I hardly ever read fiction, and because most books in foreign languages (apart from English) in Danish libraries are fiction I don't read nearly as many full books as I did before I rebooted my language learning around 2006. Instead I read a lot of stuff on the internet, and here I try to get through all my languages on a regular basis - although it can be be hard to find something worthwhile to read in several of them (apart from good ol' Wikipedia). I can read most of the Germanic and Romance languages plus Esperanto without having a translation at hand and with minimal use of dictionaries, but with Latin, Modern Greek, Albanian, Indonesian and the Slavic languages I do prefer to have a translation ready for easy problem solving assistance, and luckily that's also something you can have for free on the internet. But if need be, I can spell my way through Greek and at least some of the Slavic languages without assistance, and sometimes I do that just to get some training under adverse conditions. I have a lot of old popular science mags in half a dozen languages where I can do that kind of exercise.

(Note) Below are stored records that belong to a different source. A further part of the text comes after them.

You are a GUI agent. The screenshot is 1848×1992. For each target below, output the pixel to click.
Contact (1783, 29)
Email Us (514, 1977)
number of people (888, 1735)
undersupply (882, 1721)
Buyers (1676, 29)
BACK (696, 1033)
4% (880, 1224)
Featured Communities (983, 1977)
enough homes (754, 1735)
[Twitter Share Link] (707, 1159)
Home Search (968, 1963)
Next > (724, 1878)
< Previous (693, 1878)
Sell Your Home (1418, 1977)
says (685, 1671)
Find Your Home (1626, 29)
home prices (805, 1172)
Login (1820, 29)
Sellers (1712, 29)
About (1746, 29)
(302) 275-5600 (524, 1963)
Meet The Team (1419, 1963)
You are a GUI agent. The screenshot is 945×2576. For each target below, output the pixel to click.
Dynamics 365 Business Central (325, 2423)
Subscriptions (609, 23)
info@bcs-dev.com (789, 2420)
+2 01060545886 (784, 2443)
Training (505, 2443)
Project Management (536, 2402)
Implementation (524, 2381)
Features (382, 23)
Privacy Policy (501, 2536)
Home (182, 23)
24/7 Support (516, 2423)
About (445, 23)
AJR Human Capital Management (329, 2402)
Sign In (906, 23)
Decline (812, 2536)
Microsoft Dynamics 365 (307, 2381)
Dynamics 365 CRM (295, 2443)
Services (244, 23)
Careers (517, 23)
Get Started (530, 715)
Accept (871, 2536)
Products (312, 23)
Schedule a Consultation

As for reading speed (which isn't part of the question, but still relevant since it dictates the time you can spend on one book in one language). I'm a fairly fast reader, and in those cases where I have read full paper books (novels and that kind of stuff) I'll mostly try to get through them in one go. It took me something like three hours net to get through A.C.Clarke's 2010 in Portuguese in a library in Tomar and the same for Harry Potter III in Italian on Sardegna, and long ago when I still read Agatha Christie one murder story in English would just set me back by an hour or so. It took a couple of days to get through the Mastero de la Ringoj by Tolkien in Esperanto, whereas the Hobbito in the same language could be defeated in one session - much faster than the film trilogy. So it's not the time expenditure that keeps me from reading fiction - it's the plot and the characters and the obvious intent by the evil authors to manipulate my poor innocent mind into things which I don't want to know about, and which they only have invented to torment their gullible readers.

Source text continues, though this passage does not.